Na noite em que premiou a brasileira como
atriz de drama, o Globo de Ouro também reconheceu Demi Moore pelo papel em
comédia. A americana, de 62 anos, desabafou sobre a carreira inteira atrelada a
beleza física e interpretações irrelevantes. Queixou-se por nunca ter se
sentido bela, magra, talentosa suficientemente. Deu voz a dores de muitas
mulheres maduras e vivas e atuantes, mundo afora. A própria Fernanda assinalou
a surpresa em ser premiada aos 59 anos e falando português.

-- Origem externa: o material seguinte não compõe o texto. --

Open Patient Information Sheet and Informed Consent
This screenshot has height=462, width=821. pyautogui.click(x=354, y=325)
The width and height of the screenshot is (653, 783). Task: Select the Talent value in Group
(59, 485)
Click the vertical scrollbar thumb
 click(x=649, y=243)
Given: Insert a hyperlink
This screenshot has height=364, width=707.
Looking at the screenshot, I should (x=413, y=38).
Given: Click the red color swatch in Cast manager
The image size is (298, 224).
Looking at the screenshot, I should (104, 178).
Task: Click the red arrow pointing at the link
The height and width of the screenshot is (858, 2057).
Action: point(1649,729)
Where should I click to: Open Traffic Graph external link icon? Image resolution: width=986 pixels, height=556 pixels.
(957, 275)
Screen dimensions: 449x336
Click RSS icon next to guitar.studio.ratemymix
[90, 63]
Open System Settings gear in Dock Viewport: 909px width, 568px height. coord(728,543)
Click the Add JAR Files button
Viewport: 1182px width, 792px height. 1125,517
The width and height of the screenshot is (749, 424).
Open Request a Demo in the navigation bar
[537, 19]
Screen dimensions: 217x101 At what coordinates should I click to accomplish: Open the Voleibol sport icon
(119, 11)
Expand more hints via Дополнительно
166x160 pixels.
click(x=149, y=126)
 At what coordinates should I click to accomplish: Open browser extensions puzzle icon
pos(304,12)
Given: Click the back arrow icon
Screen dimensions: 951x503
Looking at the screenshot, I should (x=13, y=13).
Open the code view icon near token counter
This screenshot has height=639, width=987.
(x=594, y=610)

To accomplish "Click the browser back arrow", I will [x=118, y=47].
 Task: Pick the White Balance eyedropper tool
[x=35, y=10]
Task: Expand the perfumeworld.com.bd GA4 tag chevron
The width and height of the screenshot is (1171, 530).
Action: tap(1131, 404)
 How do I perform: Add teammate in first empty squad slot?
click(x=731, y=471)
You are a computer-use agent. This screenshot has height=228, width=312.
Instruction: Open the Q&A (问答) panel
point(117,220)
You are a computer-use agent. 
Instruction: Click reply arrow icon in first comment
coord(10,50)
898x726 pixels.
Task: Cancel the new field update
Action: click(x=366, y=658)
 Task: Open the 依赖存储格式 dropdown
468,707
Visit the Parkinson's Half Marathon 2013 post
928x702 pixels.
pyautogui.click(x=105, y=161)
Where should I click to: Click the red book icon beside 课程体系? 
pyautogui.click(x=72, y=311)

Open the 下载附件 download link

A celebração reconheceu o trabalho de
mulheres experientes, diferentemente de 26 anos atrás. Quando Fernanda
Montenegro disputou o Globo de Ouro, três das cinco indicadas tinham mais de 40
anos: a brasileira, com 69; Susan Sarandon, 52; Meryl Streep, 49. Cate
Blanchett tinha 29 e Emily Watson 32. No último domingo, nenhuma das
concorrentes na categoria de Fernanda tinha menos de 40. Angelina Jolie e Kate
Winslet estão com 49 anos; Nicole
Kidman e Pamela Anderson, com 57; Tilda Swinton, 64. Estamos aí.